ASSIGNMENT ->
Return every entry in the listing word for word.

SOURCE DATA ->

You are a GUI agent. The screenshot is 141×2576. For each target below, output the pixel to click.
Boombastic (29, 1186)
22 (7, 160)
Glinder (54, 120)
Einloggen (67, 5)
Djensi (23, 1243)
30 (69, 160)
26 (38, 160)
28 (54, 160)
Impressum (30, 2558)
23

RESPONSE FOR THIS EXERCISE ->
You are a GUI agent. The screenshot is 141×2576. For each target below, output the pixel to click.
Boombastic (29, 1186)
22 (7, 160)
Glinder (54, 120)
Einloggen (67, 5)
Djensi (23, 1243)
30 (69, 160)
26 (38, 160)
28 (54, 160)
Impressum (30, 2558)
23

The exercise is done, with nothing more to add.